Google Chrome Device Bound Session Credentials (DBSC) Mitigates Cookie Theft

Google has introduced Device Bound Session Credentials (DBSC) in Chrome 146 for Windows to combat session cookie theft, with a macOS version planned for a future release. This feature, initially announced in April 2024, aims to protect user accounts from compromise by rendering stolen authentication cookies useless. Session cookies are often stolen using information-stealing malware and traded on cybercrime platforms, allowing attackers to access accounts without passwords. DBSC mitigates this threat by cryptographically binding authentication sessions to the user’s device, leveraging hardware-backed security modules to generate unique public/private key pairs. This ensures that even if cookies are exfiltrated, they quickly expire and become unusable, enhancing overall security for Chrome users.
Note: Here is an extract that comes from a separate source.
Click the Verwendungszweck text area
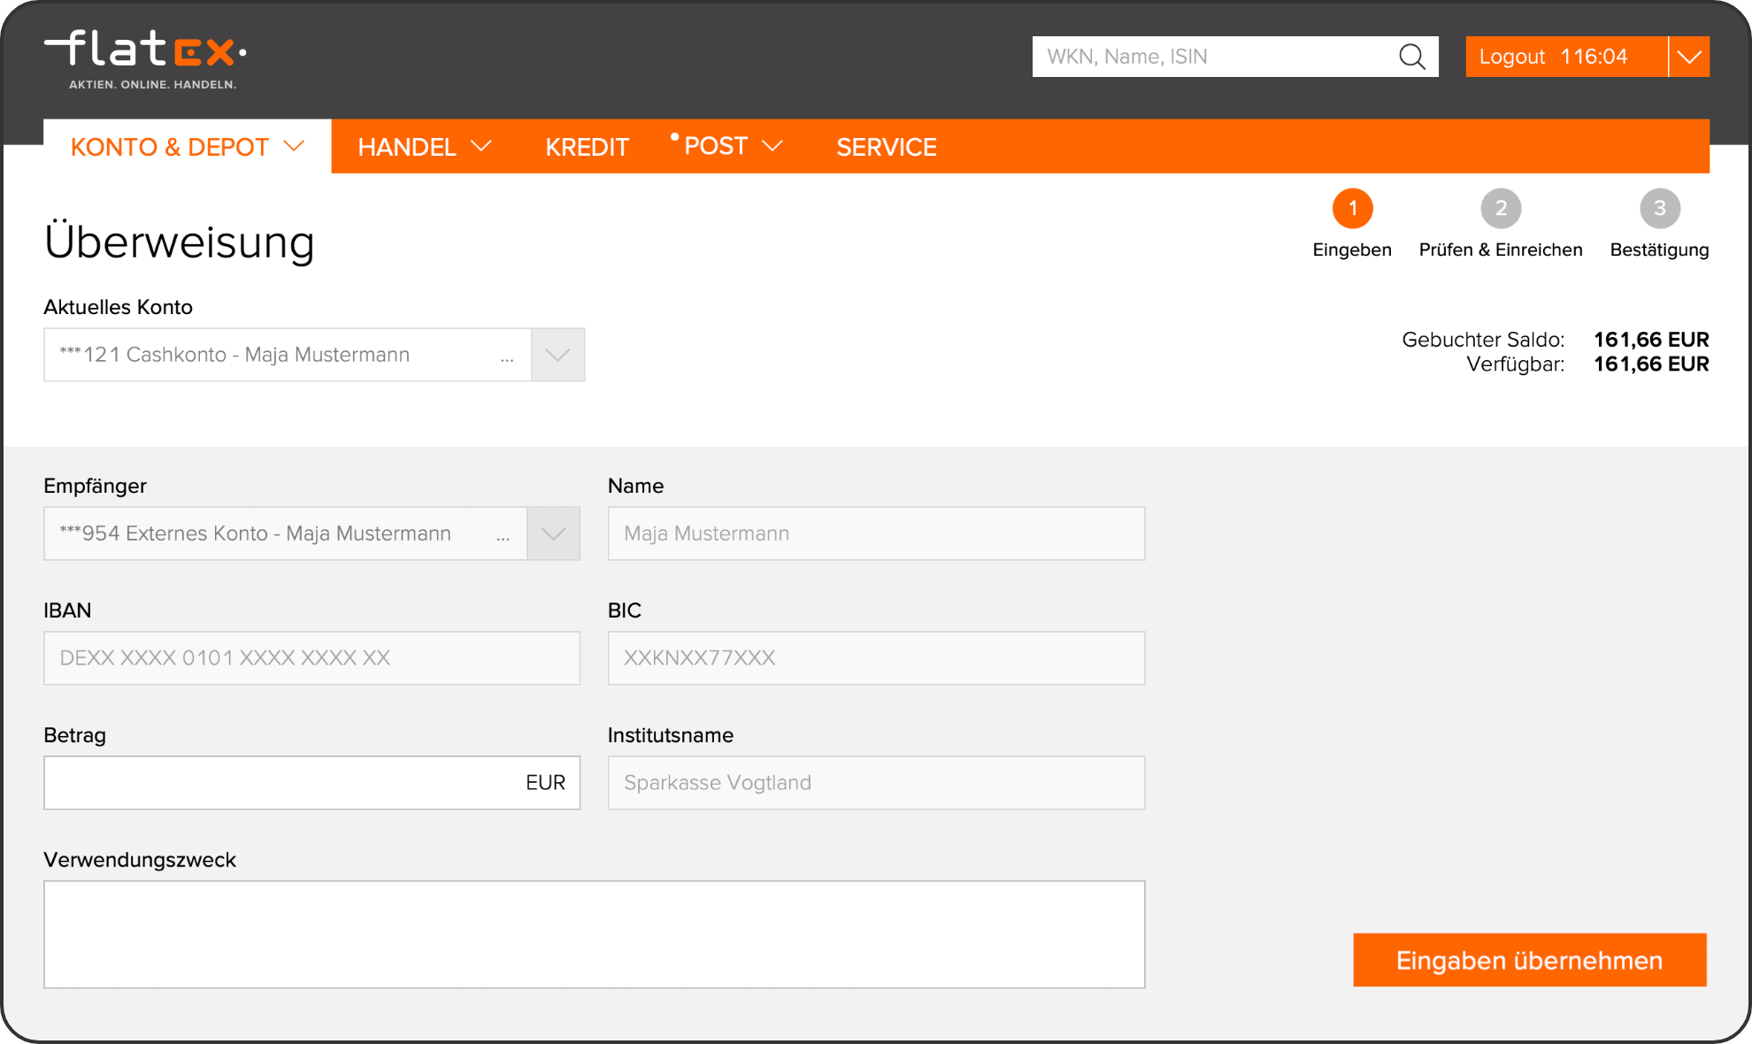 click(x=594, y=934)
Websites can adopt DBSC via registration and refresh endpoints.

Attack Chain

1. The attacker deploys information-stealing malware on a victim’s Windows or macOS system.
2. The malware gains access to the browser’s local files and memory, where authentication cookies are stored.
3. The malware exfiltrates the stolen session cookies to a command-and-control server.
4. The attacker attempts to use the stolen session cookies to access the victim’s accounts on various web platforms.
5. If DBSC is not implemented, the attacker successfully gains unauthorized access to the user’s accounts.
6. If DBSC is implemented, Chrome checks for device-bound credentials.
7. The web server requires proof of possession of the private key associated with the session. Since the attacker lacks this key, the exfiltrated cookies are useless.
8. The attacker’s attempt to access the account is blocked, preventing unauthorized access.

Impact

The successful exploitation of stolen session cookies can lead to unauthorized access to user accounts across various platforms, potentially resulting in data breaches, financial loss, and reputational damage. While the article does not cite specific victim counts or sectors affected, the widespread use of Chrome and the prevalence of cookie-stealing malware makes this a significant threat. The implementation of DBSC aims to significantly reduce the risk of account compromise via stolen cookies.

Recommendation

• Detection engineers should familiarize themselves with the concept and deployment of Device Bound Session Credentials (DBSC) to understand its impact on existing detection strategies.
• Monitor for the presence of information-stealing malware that targets browser cookie storage locations using file_event and process_creation log sources.
• Consider deploying the Sigma rule to detect anomalous processes accessing browser cookie storage locations to identify potential cookie theft attempts.